= Carolina Salgado =

Portuguese public figure (born 1977)

Carolina Salgado (born 14 March 1977) is a Portuguese public figure best known for being a former partner of FC Porto's long-time chairman Jorge Nuno Pinto da Costa, and subsequently as a witness in Apito Dourado.

==Relationship with Pinto da Costa==
Born in Vila Nova de Gaia, Salgado became known as Jorge Nuno Pinto da Costa's companion between 2000 and 2006, after he met her while she was working in a brothel, "Calor da Noite", as a part-time job. After the couple split, she published a controversial autobiography titled Eu, Carolina ("I, Carolina", officially ghost written by a long-time friend and high school Portuguese teacher Maria Fernanda Freitas de Sousa – although the latter claims there were substantial changes from the manuscript) in December 2006, presenting some quarters of Portuguese football as a promiscuous world, and revealing details of her relationship with Pinto da Costa. It was alleged by Salgado and widely reported in the news media that Pinto da Costa, who was formally accused in the Apito Dourado (Golden Whistle) sports corruption scandal in June 2007, was tipped off to the investigation by one of his personal friends inside the police department in Porto conducting the investigation, Polícia Judiciária. This resulted in Pinto da Costa leaving Portugal to Spain with Salgado, hours before the police raided his house, where they did not find the documents they were looking for.
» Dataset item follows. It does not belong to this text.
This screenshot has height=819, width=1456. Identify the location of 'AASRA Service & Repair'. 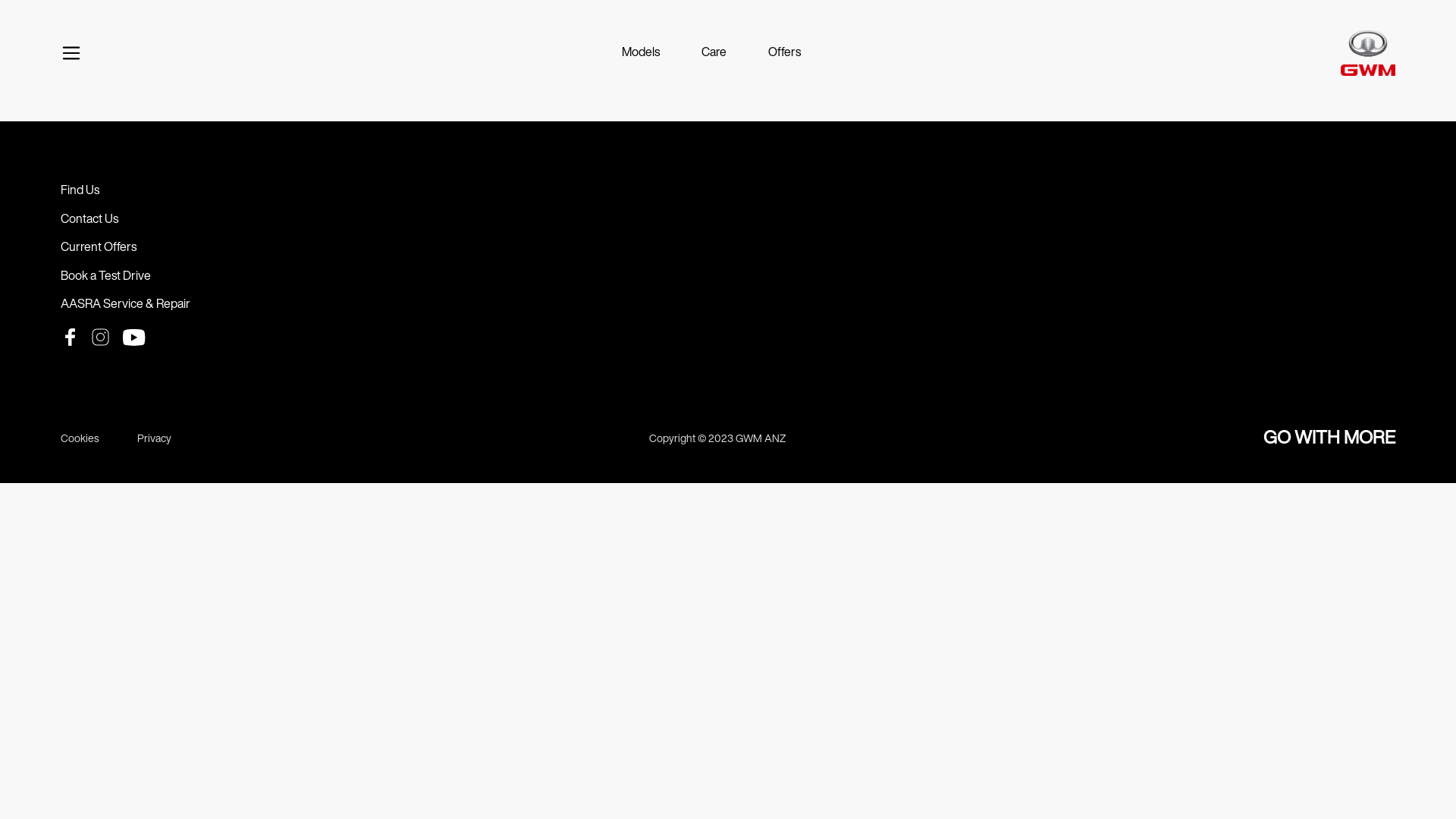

Other serious accusations were made by Salgado, including match fixing, the bribing of referees with prostitutes, and Pinto da Costa's alleged ordering of the beating of Gondomar municipality councilman Ricardo Bexiga by two people. In addition, Salgado claimed that she was assaulted by Pinto da Costa's driver, who allegedly kicked her sister's pregnant belly. According to Salgado's own words, 6 April 2006 was the saddest day of her life, as she was (allegedly) kicked and slapped by Pinto da Costa.

==Books==
The book Eu, Carolina ("I, Carolina") made an impact on Portuguese news media and society. A film adaptation was made for cinema in 2007 with the title Corrupção ("Corruption"). The film was directed by João Botelho, starring Margarida Vila-Nova as the partner of a football club's chairman, portrayed by Nicolau Breyner.

In 2011, Salgado published another book, titled Descida ao Inferno ("Descent to Hell"), in which she describes her life as a "hell" since the end of her relationship with Pinto da Costa.

==Personal life==
Carolina has a twin sister, Ana, and two children. In 2013, Salgado participated in the reality show Big Brother VIP.